As a pop culture figure, Winehouse will stick around in people’s imaginations for some time. She was a formidable talent and left a huge impression. Lioness: Hidden Treasures, a collection of odds-‘n’-ends recorded from 2002 through this year’s duet of Body and Soul with Tony Bennett for his standards album, Duets II (and repeated here) doesn’t make a strong case that she would have outdone her classic 2006 breakthrough Back to Black.

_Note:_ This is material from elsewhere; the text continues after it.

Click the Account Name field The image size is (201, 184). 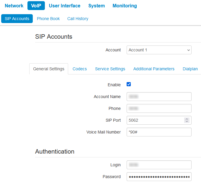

Only two “new” songs turn up on Lioness: Like Smoke, for which rapper Nas does the majority of the vocalizing, and Between the Cheats, a great song title and presumably about her tumultuous, drug-fueled relationship with ex-husband Blake Fielder-Civil whom she married in Miami four years ago. I say presumably, because her garbled delivery renders its lyric foreign.

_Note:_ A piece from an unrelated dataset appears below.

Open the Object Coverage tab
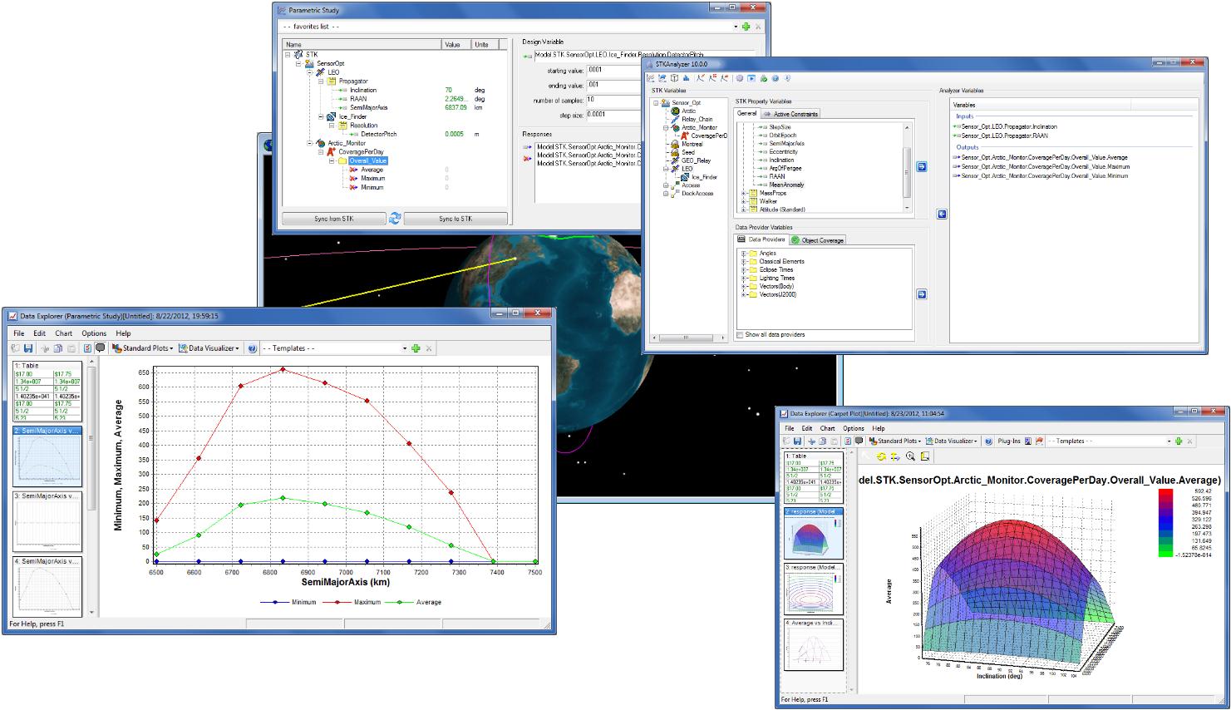(817, 240)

The two songs, however, are strong melodically and cling to the brilliant updating of vintage ‘60s girl group pop Winehouse offered on Black. Producers Salaam Remi and Mark Ronson keep the sound intact and expand upon it on tracks like Our Day Will Come, a reggae-spiced spin on the oft-covered 1963 Ruby & the Romantics ballad hit. Winehouse is even better on a lucid reading of the enduring Goffin-King oldie, Will You Love Me Tomorrow. Winehouse takes the tune at a faster clip than the Shirelles did in 1961 and while the poignancy of the lyric is altered, the recording is terrific. A frisky The Girl From Ipanema also comes across as inspired but it’s hard to imagine that had Winehouse lived that she would have included such overly familiar conventional covers on a new studio album.

She sounds like a true jazz chanteuse on the Bennett duet, her final recording session weeks before her death. But its slickness doesn’t fit in with the other tracks on Lioness, its appearance is clearly the result of record label politics. More telling is her 2009 performance of Leon Russell’s A Song for You in which her voice is raw and on the edge of destruction as the production swells around her and engulfs her.

Though not a classic album, as posthumous releases go, Lioness never feels like the crass money-grabs Michael Jackson’s two recent post-death albums ( Michael, Immortal) are. Lioness is eminently listenable, engaging, sad and a suitable accompaniment to her unfortunately small body of work.